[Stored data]
◇ ◇ ◇ ◇ ◇

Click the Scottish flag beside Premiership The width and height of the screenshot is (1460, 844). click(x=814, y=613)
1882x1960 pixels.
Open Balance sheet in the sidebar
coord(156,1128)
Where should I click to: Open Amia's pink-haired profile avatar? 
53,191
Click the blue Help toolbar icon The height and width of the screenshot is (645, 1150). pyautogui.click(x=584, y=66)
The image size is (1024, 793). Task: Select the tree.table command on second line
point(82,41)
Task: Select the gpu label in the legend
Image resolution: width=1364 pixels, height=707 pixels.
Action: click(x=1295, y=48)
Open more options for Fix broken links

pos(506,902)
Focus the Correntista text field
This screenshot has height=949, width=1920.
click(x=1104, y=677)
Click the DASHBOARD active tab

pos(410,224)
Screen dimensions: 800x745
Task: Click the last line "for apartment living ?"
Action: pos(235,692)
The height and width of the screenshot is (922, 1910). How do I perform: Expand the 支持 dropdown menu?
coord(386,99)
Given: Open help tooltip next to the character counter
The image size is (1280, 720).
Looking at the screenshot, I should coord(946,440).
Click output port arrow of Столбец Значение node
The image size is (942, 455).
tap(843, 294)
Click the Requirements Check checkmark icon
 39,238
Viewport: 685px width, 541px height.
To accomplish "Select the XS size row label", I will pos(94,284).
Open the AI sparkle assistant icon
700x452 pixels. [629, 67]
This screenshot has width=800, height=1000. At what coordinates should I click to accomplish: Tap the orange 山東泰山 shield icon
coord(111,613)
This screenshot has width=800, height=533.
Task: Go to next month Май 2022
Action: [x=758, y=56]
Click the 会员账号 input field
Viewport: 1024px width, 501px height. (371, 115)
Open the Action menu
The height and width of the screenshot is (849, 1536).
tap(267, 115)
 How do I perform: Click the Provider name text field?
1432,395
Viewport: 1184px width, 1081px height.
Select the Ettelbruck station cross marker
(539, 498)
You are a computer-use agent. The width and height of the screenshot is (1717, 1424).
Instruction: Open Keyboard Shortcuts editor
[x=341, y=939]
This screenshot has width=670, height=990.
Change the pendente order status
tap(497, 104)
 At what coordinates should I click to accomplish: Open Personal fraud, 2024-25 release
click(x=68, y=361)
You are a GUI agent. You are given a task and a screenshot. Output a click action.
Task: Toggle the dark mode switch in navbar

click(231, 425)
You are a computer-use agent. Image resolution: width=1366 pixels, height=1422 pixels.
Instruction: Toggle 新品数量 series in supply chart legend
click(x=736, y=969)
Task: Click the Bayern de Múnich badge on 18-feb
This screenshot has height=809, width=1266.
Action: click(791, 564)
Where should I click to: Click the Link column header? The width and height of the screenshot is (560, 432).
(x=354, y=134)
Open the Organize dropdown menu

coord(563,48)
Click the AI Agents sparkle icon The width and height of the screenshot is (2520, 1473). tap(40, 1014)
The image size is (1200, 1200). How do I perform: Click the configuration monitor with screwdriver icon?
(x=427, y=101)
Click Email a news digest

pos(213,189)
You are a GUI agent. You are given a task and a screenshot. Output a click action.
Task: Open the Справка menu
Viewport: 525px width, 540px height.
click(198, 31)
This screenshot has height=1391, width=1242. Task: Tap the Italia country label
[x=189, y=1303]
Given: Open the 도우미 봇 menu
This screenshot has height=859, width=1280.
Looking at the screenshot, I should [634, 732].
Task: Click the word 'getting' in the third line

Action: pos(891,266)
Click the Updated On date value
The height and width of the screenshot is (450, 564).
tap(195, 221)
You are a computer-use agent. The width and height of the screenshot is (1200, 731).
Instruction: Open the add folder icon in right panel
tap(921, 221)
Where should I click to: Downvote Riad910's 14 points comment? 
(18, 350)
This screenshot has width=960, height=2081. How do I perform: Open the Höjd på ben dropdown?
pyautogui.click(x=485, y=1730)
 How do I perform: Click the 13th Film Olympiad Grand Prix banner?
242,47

◇ ◇ ◇ ◇ ◇

» **Exercise aim**: Each line above should be reproduced exactly, with nothing omitted.

» **Written reply**:
Click the Scottish flag beside Premiership The width and height of the screenshot is (1460, 844). click(x=814, y=613)
1882x1960 pixels.
Open Balance sheet in the sidebar
coord(156,1128)
Where should I click to: Open Amia's pink-haired profile avatar? 
53,191
Click the blue Help toolbar icon The height and width of the screenshot is (645, 1150). pyautogui.click(x=584, y=66)
The image size is (1024, 793). Task: Select the tree.table command on second line
point(82,41)
Task: Select the gpu label in the legend
Image resolution: width=1364 pixels, height=707 pixels.
Action: click(x=1295, y=48)
Open more options for Fix broken links

pos(506,902)
Focus the Correntista text field
This screenshot has height=949, width=1920.
click(x=1104, y=677)
Click the DASHBOARD active tab

pos(410,224)
Screen dimensions: 800x745
Task: Click the last line "for apartment living ?"
Action: pos(235,692)
The height and width of the screenshot is (922, 1910). How do I perform: Expand the 支持 dropdown menu?
coord(386,99)
Given: Open help tooltip next to the character counter
The image size is (1280, 720).
Looking at the screenshot, I should coord(946,440).
Click output port arrow of Столбец Значение node
The image size is (942, 455).
tap(843, 294)
Click the Requirements Check checkmark icon
 39,238
Viewport: 685px width, 541px height.
To accomplish "Select the XS size row label", I will pos(94,284).
Open the AI sparkle assistant icon
700x452 pixels. [629, 67]
This screenshot has width=800, height=1000. At what coordinates should I click to accomplish: Tap the orange 山東泰山 shield icon
coord(111,613)
This screenshot has width=800, height=533.
Task: Go to next month Май 2022
Action: [x=758, y=56]
Click the 会员账号 input field
Viewport: 1024px width, 501px height. (371, 115)
Open the Action menu
The height and width of the screenshot is (849, 1536).
tap(267, 115)
 How do I perform: Click the Provider name text field?
1432,395
Viewport: 1184px width, 1081px height.
Select the Ettelbruck station cross marker
(539, 498)
You are a computer-use agent. The width and height of the screenshot is (1717, 1424).
Instruction: Open Keyboard Shortcuts editor
[x=341, y=939]
This screenshot has width=670, height=990.
Change the pendente order status
tap(497, 104)
 At what coordinates should I click to accomplish: Open Personal fraud, 2024-25 release
click(x=68, y=361)
You are a GUI agent. You are given a task and a screenshot. Output a click action.
Task: Toggle the dark mode switch in navbar

click(231, 425)
You are a computer-use agent. Image resolution: width=1366 pixels, height=1422 pixels.
Instruction: Toggle 新品数量 series in supply chart legend
click(x=736, y=969)
Task: Click the Bayern de Múnich badge on 18-feb
This screenshot has height=809, width=1266.
Action: click(791, 564)
Where should I click to: Click the Link column header? The width and height of the screenshot is (560, 432).
(x=354, y=134)
Open the Organize dropdown menu

coord(563,48)
Click the AI Agents sparkle icon The width and height of the screenshot is (2520, 1473). tap(40, 1014)
The image size is (1200, 1200). How do I perform: Click the configuration monitor with screwdriver icon?
(x=427, y=101)
Click Email a news digest

pos(213,189)
You are a GUI agent. You are given a task and a screenshot. Output a click action.
Task: Open the Справка menu
Viewport: 525px width, 540px height.
click(198, 31)
This screenshot has height=1391, width=1242. Task: Tap the Italia country label
[x=189, y=1303]
Given: Open the 도우미 봇 menu
This screenshot has height=859, width=1280.
Looking at the screenshot, I should [634, 732].
Task: Click the word 'getting' in the third line

Action: pos(891,266)
Click the Updated On date value
The height and width of the screenshot is (450, 564).
tap(195, 221)
You are a computer-use agent. The width and height of the screenshot is (1200, 731).
Instruction: Open the add folder icon in right panel
tap(921, 221)
Where should I click to: Downvote Riad910's 14 points comment? 
(18, 350)
This screenshot has width=960, height=2081. How do I perform: Open the Höjd på ben dropdown?
pyautogui.click(x=485, y=1730)
 How do I perform: Click the 13th Film Olympiad Grand Prix banner?
242,47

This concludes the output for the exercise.